▶ **TASK OBJECTIVE**: Everything from the line that holds "Click the camera screenshot icon in toolbar" through the end of the records below is to be transcribed exactly, except the pictures.

▶ **DATASET RECORDS**:
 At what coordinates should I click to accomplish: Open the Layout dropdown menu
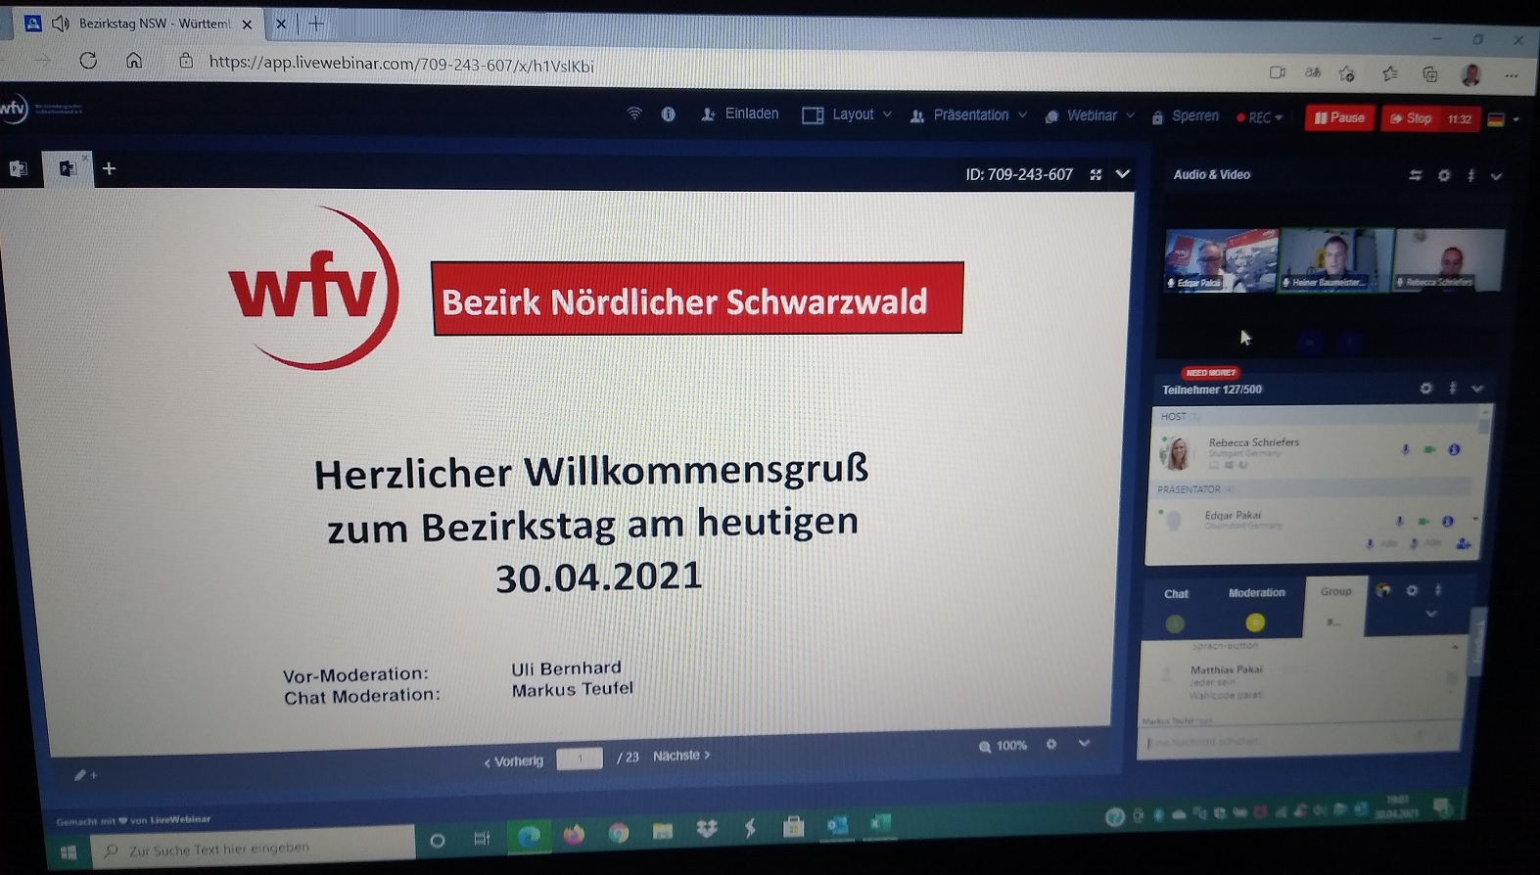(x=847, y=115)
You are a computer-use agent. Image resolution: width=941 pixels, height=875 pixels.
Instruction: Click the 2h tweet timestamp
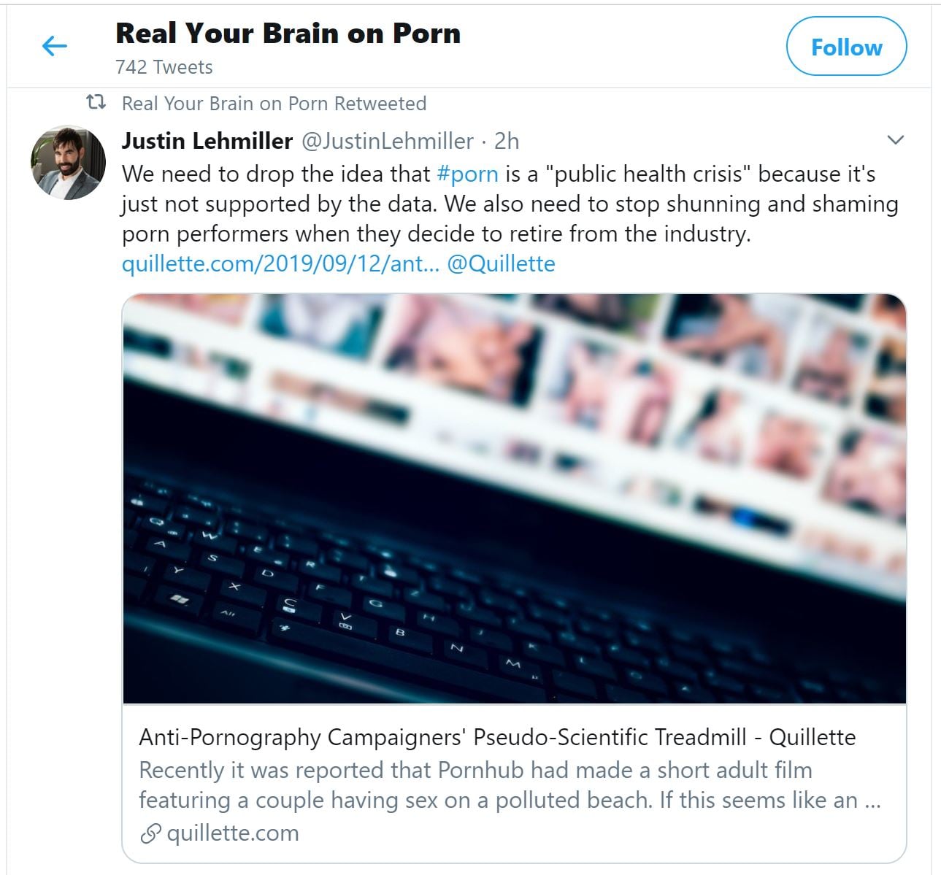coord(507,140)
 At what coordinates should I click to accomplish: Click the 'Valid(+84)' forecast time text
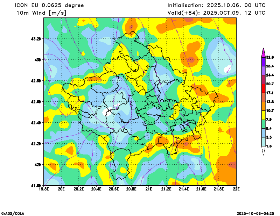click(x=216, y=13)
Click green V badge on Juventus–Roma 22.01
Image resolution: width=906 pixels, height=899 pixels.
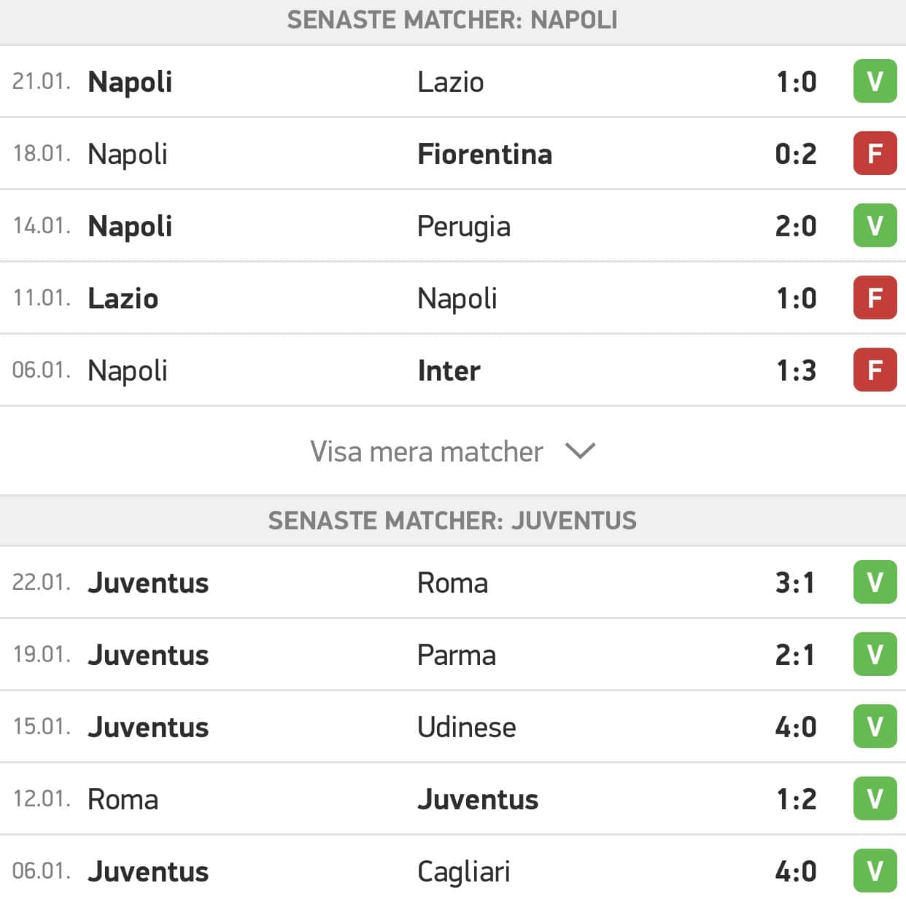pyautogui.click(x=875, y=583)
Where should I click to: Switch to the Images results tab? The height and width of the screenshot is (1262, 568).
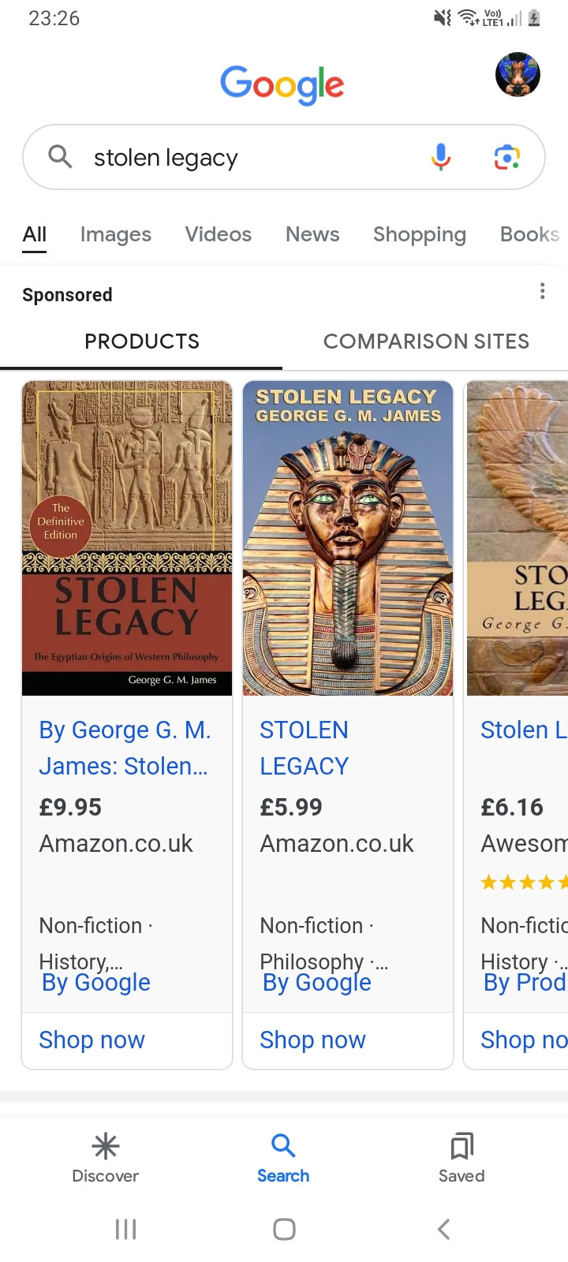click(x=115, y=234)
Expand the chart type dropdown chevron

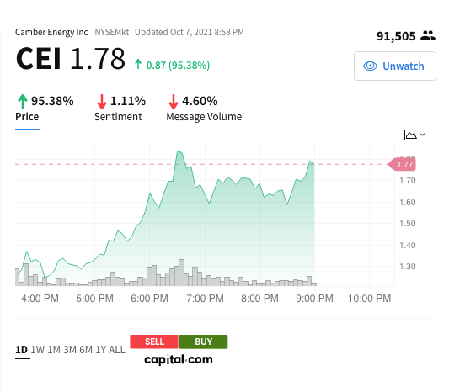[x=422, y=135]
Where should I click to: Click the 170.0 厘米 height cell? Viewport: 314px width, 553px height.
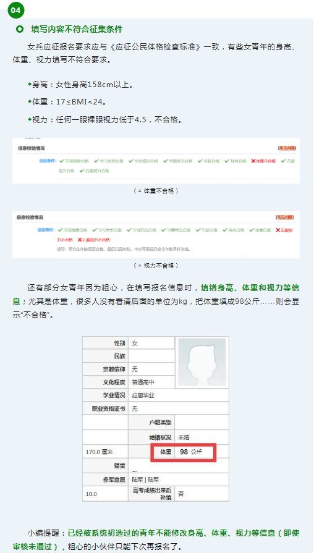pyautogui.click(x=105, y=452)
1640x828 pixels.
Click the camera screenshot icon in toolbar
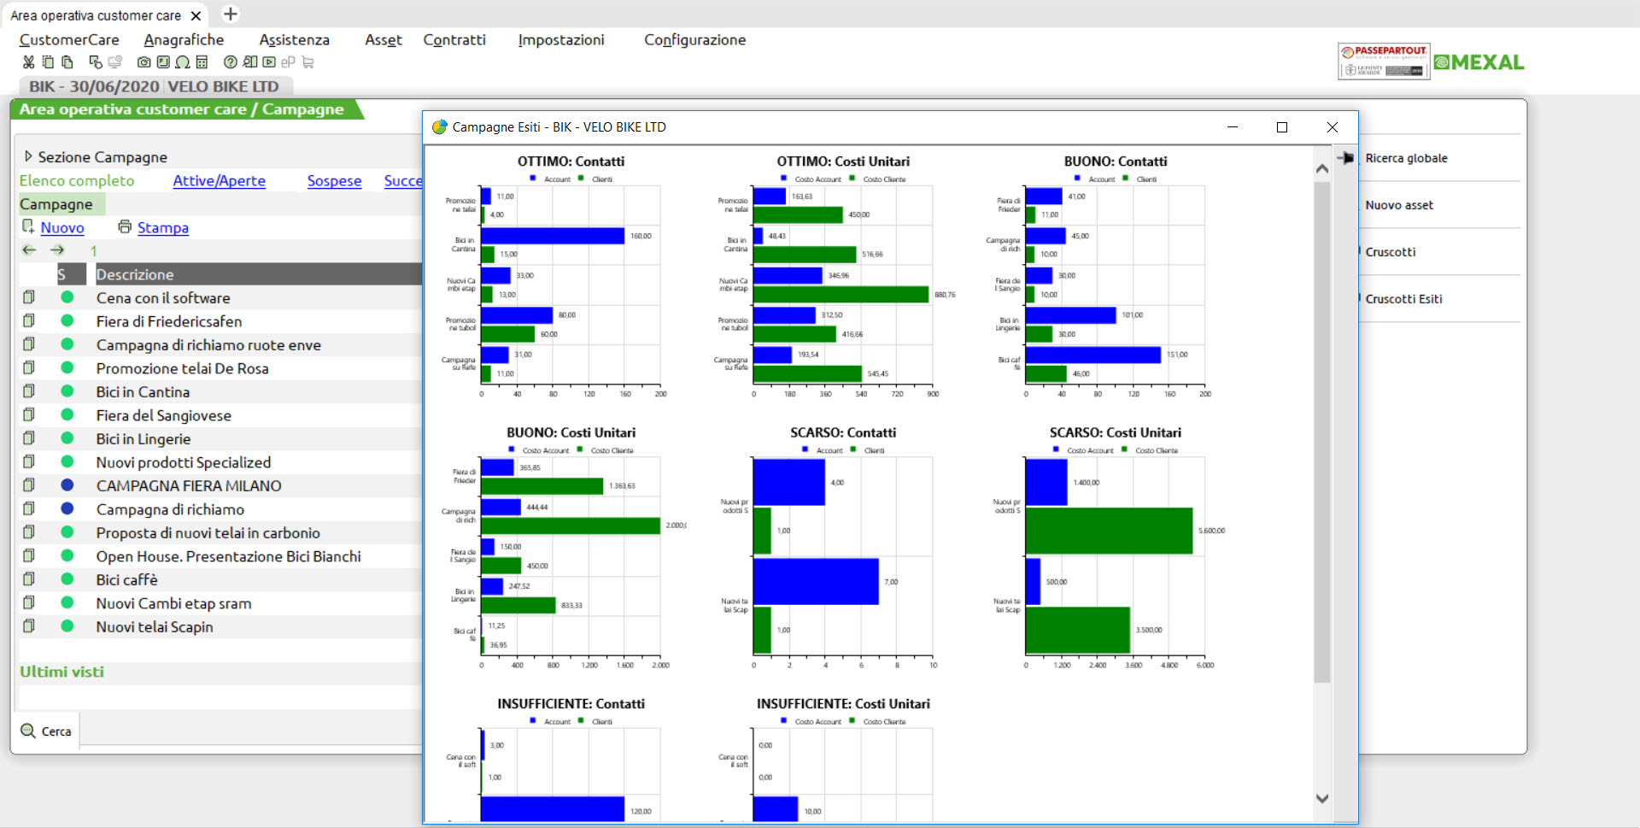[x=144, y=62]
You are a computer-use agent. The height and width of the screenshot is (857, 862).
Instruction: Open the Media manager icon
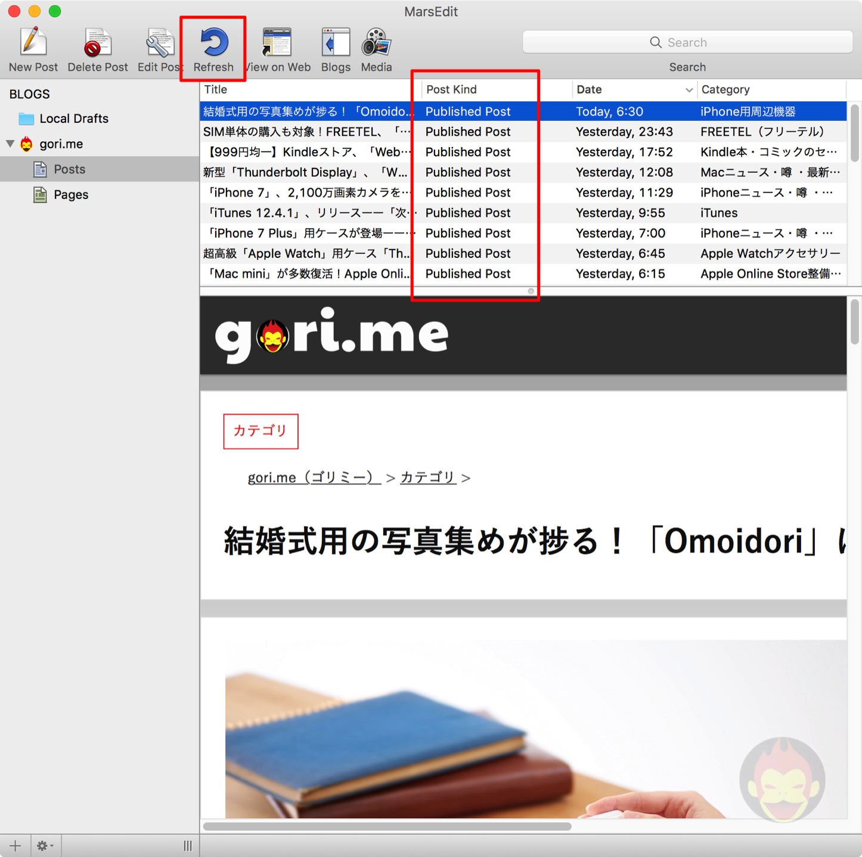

▶ **TASK RESULT**:
Click the camera screenshot icon in toolbar
[x=144, y=62]
You are a computer-use agent. The height and width of the screenshot is (857, 862).
Instruction: Open the Media manager icon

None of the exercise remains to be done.